World Neurosurgery 2012 November
OBJECTIVE: To depict the clinical, operative, and histological features of Rathke cleft cysts (RCCs) in consideration of therapeutic results and recurrence rates.

METHODS: This study included 40 patients (29 female; mean age, 41 years) of symptomatic RCCs with pathological verification. The mean length of follow-up was 76 months. The patients were treated by complete cyst evacuation combined with partial wall excision (7 via craniotomy and 33 transsphenoidally). All subjects were examined neurologically, radiologically, and biochemically to ascertain the clinical significance of surgery on endocrine and visual improvement.
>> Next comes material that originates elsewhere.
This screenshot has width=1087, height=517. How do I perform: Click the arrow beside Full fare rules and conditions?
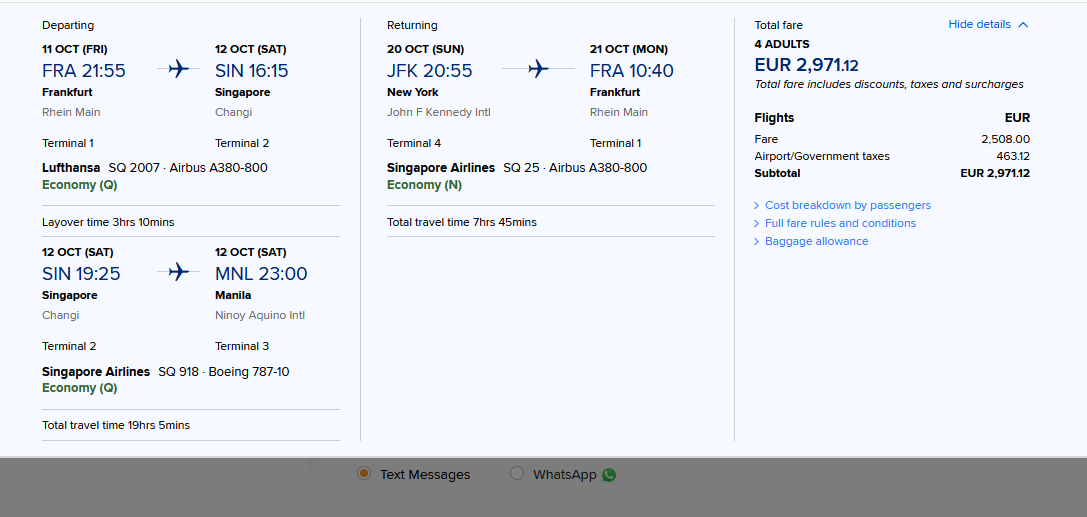(x=756, y=224)
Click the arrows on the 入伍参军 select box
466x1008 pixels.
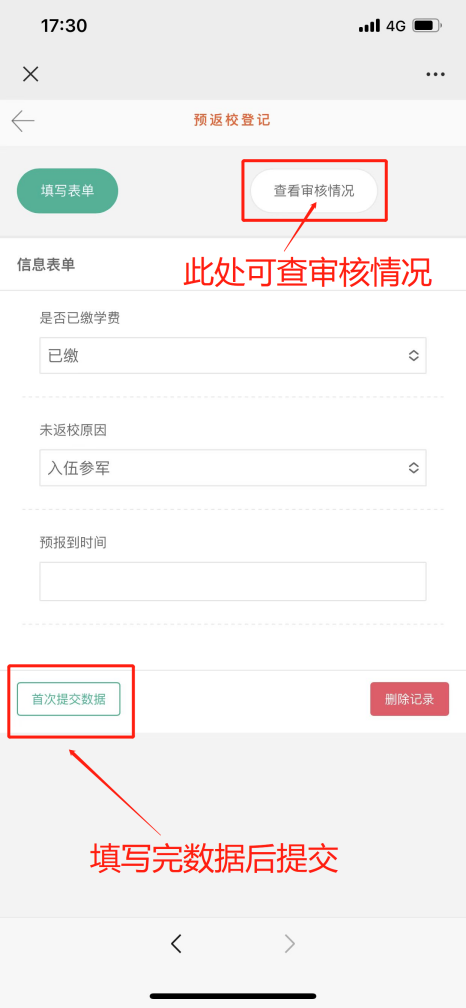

RESULTS: Cysts varied in size from 18 to 43 mm (mean, 19.3 mm); 38 (95.0%) had a suprasellar component. Presenting symptoms included headache (75.0%), chiasmopathy (45.0%), and endocrine dysfunction (37.5%). On magnetic resonance imaging, the signal intensities of the cysts were quite variable, with most commonly hyperintensity (75.0%) on T2-weighted and hypointensity (40.0%) on T1-weighted scans, respectively. Cyst contents were found to be mostly mucoid (52.5%) and watery (30.0%). Squamous epithelium was identified in 18 specimens (45.0%). Headaches and visual symptoms resolved or improved in 76.7% and 78.6% of patients, respectively. Hypothyroidism, hypogonadism, growth hormone deficiency, and hypocortisolemia was resolved in 44.4%, 30.0%, 33.3%, and 56.3% of patients, respectively. Two patients (5%) had repeat surgery for symptomatic relapse. Cerebrospinal fluid leakage (2.5%), new hormone deficit (7.5%), and diabetes insipidus (5.0%) were observed after surgery.

CONCLUSIONS: When RCCs are recognized intraoperatively, the evacuation of their contents and partial cyst obliteration generally afford dramatic improvements in a patient's clinical signs and symptoms, along with low complications and rate of recurrence.